E’ lo stesso principio investigativo che sta guidando gli inquirenti anche nel Parco di Masnago, dove si sta ancora cercando l’arma del delitto. La filosofia di un’indagine “cold case”, a quanto ci pare di capire, è un po’ diversa da quella di un delitto “fresco”. Si tratta di andare a investigare su tracce e situazioni perse nel tempo, e necessariamente vi sono delle operazioni “indiziarie” che a prima vista appaiono meno risolutive ma che possono aiutare ad avvicinarsi alla verità con pazienza. Sono tutti tentativi che vanno fatti, dicono gli inquirenti, che tuttavia stanno seguendo una traccia precisa e cioè quella della concordanza tra chi scrisse la lettera anonima “In morte di un’amica” recapitata ai genitori il giorno del funerale di Lidia e chi la uccise con 29 coltellate al Sass Pinì di Cittiglio.
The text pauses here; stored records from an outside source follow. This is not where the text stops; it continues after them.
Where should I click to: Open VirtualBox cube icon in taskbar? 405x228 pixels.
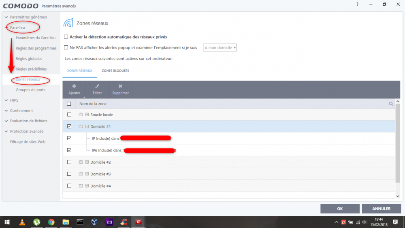pos(95,222)
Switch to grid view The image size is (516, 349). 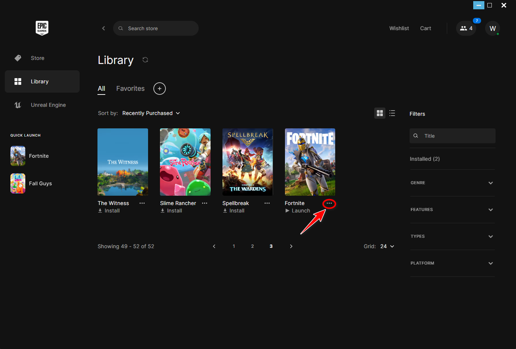click(x=379, y=113)
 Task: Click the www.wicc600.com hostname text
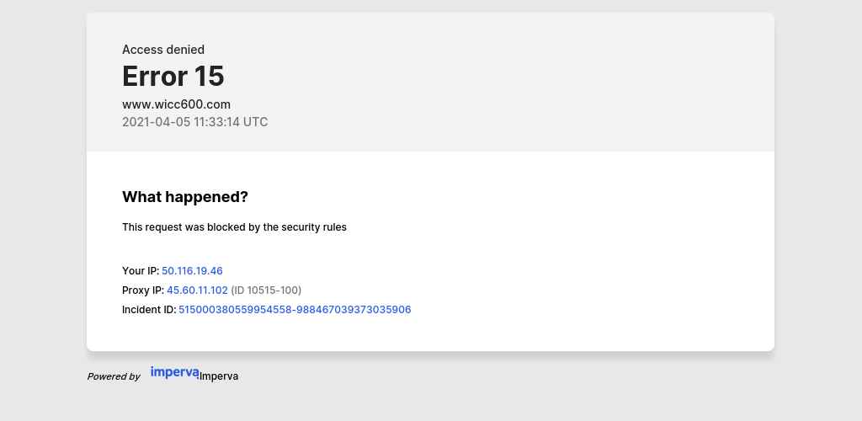click(x=177, y=104)
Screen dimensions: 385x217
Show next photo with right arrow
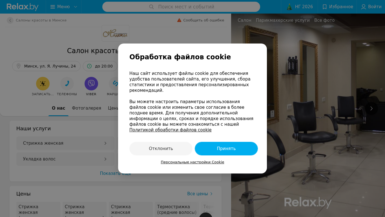click(x=371, y=109)
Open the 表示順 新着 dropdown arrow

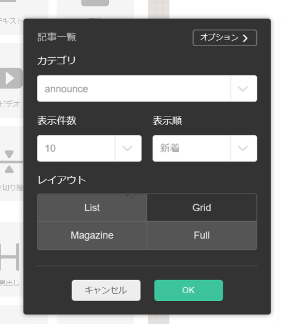[x=243, y=149]
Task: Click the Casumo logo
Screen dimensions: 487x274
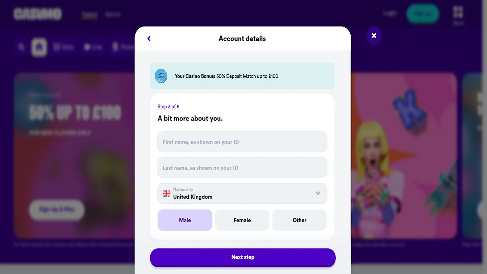Action: [x=37, y=14]
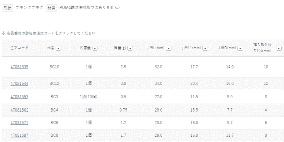The image size is (284, 142).
Task: Select the BC12 product number cell
Action: [54, 83]
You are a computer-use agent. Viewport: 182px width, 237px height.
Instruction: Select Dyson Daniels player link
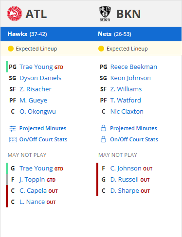[40, 78]
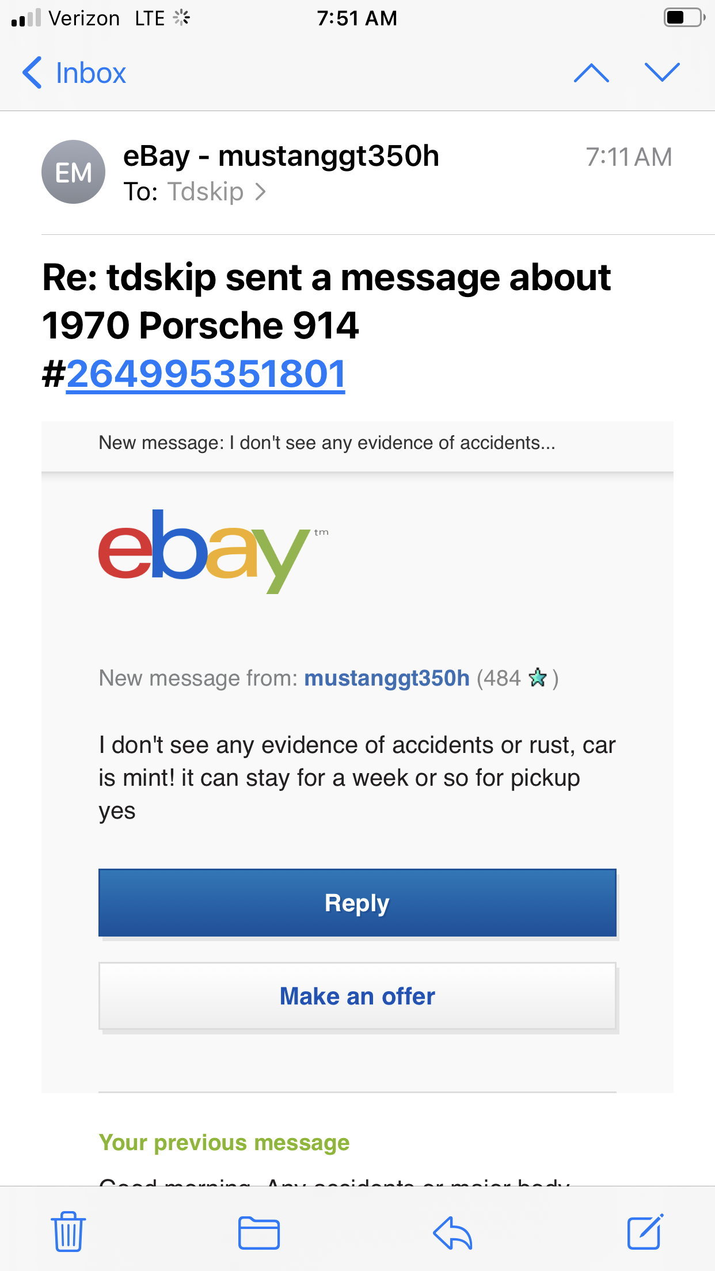Tap the compose new message icon
The image size is (715, 1271).
[645, 1232]
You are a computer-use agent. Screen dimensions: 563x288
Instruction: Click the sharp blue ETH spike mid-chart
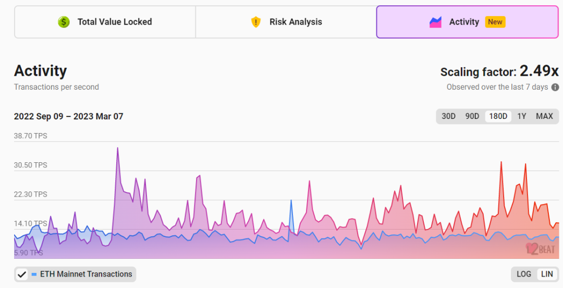coord(291,201)
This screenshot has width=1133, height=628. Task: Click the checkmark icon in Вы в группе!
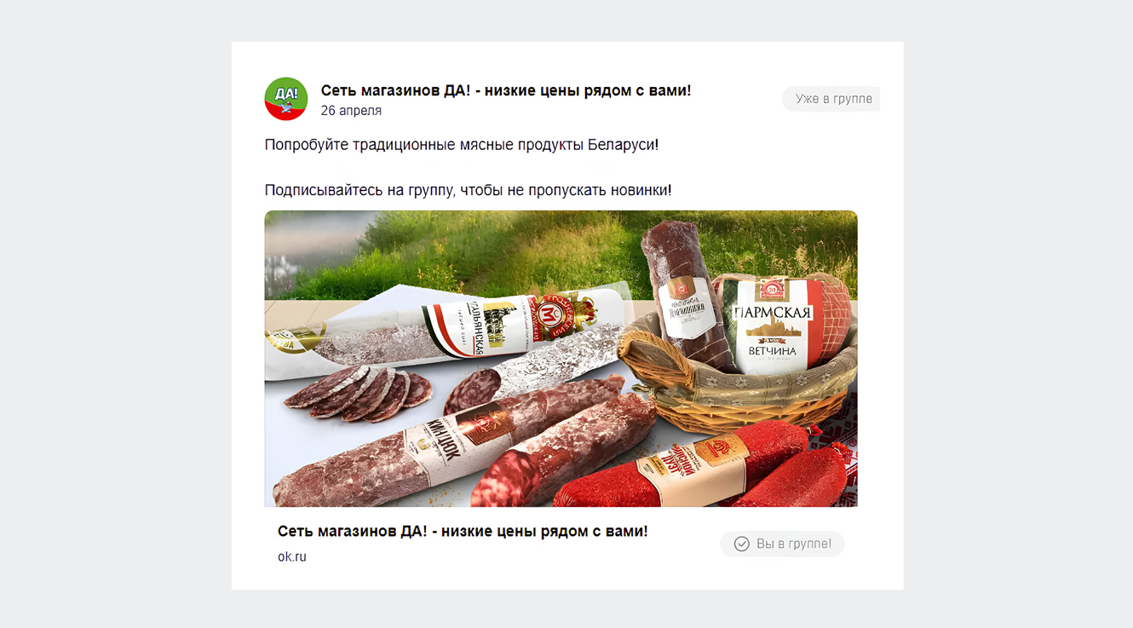pyautogui.click(x=742, y=544)
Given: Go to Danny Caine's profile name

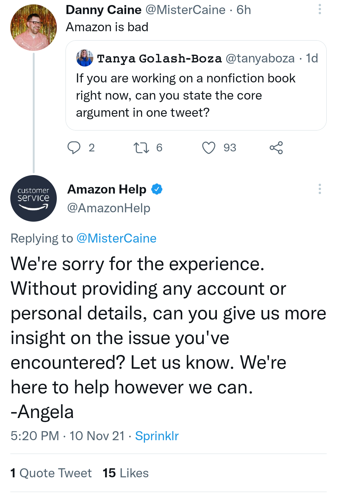Looking at the screenshot, I should pos(104,10).
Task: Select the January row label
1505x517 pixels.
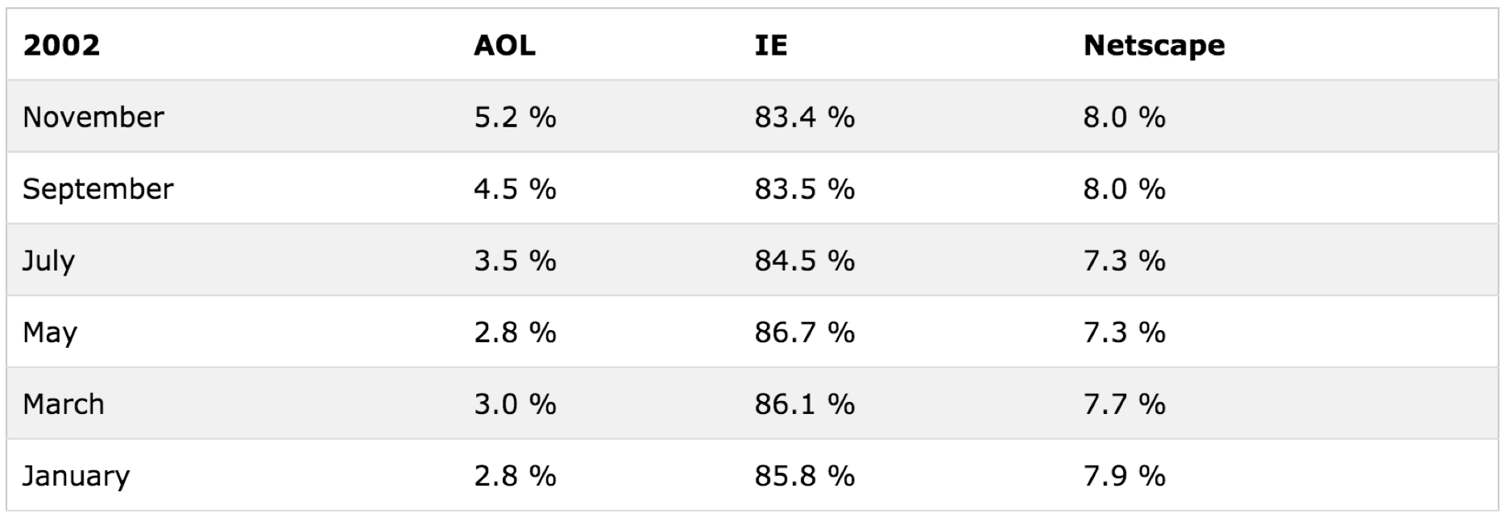Action: pos(76,476)
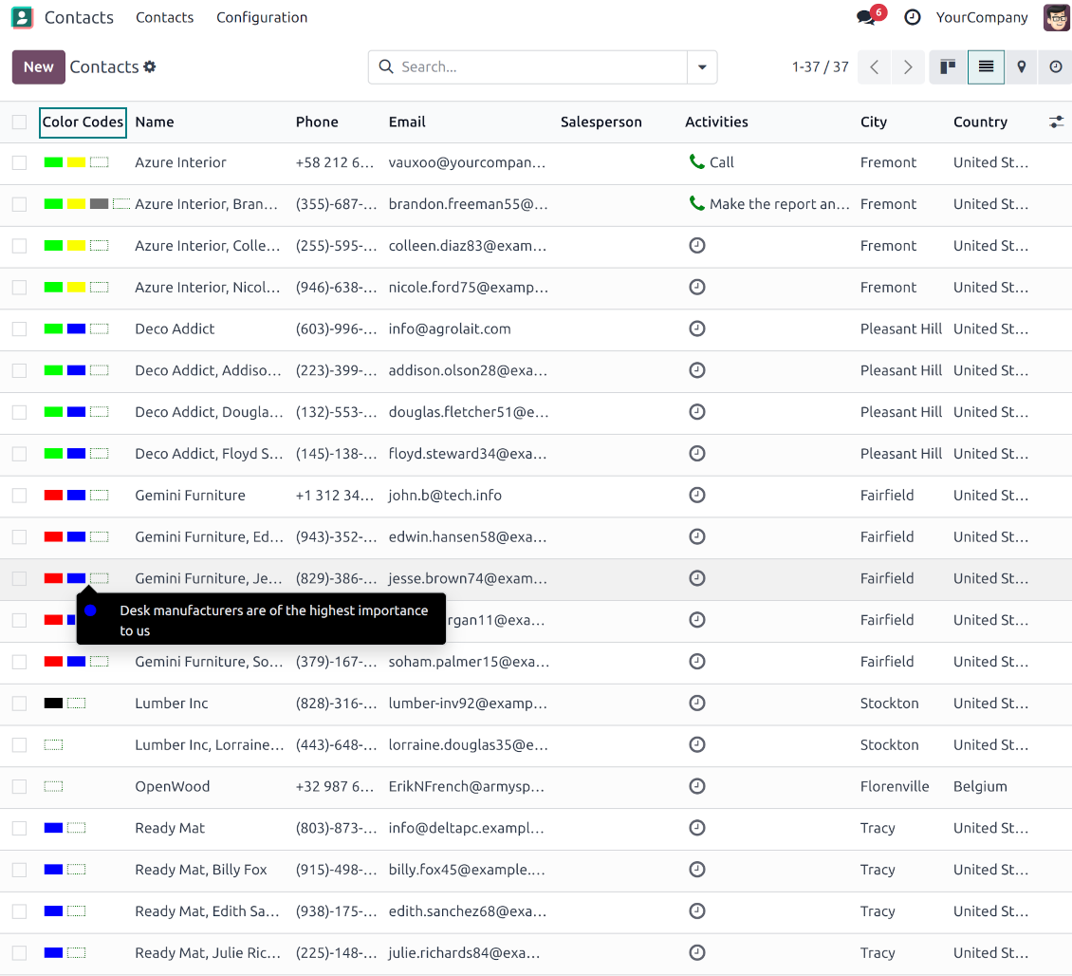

Una traccia nata da una trasmissione in tv e grazie alla pubblicazione sul giornale. E su questa linea di pensiero sembra essersi assestata anche la famiglia, che qualche giorno fa ha deciso di divulgare un’altra lettera anonima ricevuta nel gennaio del 1987 e spedita da Vercelli, in cui una donna scrisse di aver parlato con Lidia o con il suo spirito: la ragazza le spiegò di essere stata uccisa mentre difendeva la sua verginità dall’assalto di un presunto amico del suo gruppo. Una lettera delirante ma che si spera possa essere stata scritta da qualcuno che abbia usato una ricostruzione assurda per suggerire qualcosa di cui era a conoscenza.
Sull’indagine pende sempre l’incredibile distruzione dei vetrini che contenevano il liquido seminale trovato sul corpo della vittima, che come è noto furono eliminati per errore dal gip di Varese. Quello che manca però davvero all’appello è una confessione o una testimonianza di qualcuno che sappia qualcosa: solo Patrizia Bianchi ha finora indicato agli inquirenti una traccia, quando ha parlato della calligrafia di Stefano Binda sulla lettera. Ma in tanti si chiedono se qualcuno, tra gli amici della vittima, non abbia mai raccolto davvero una confidenza su quella notte.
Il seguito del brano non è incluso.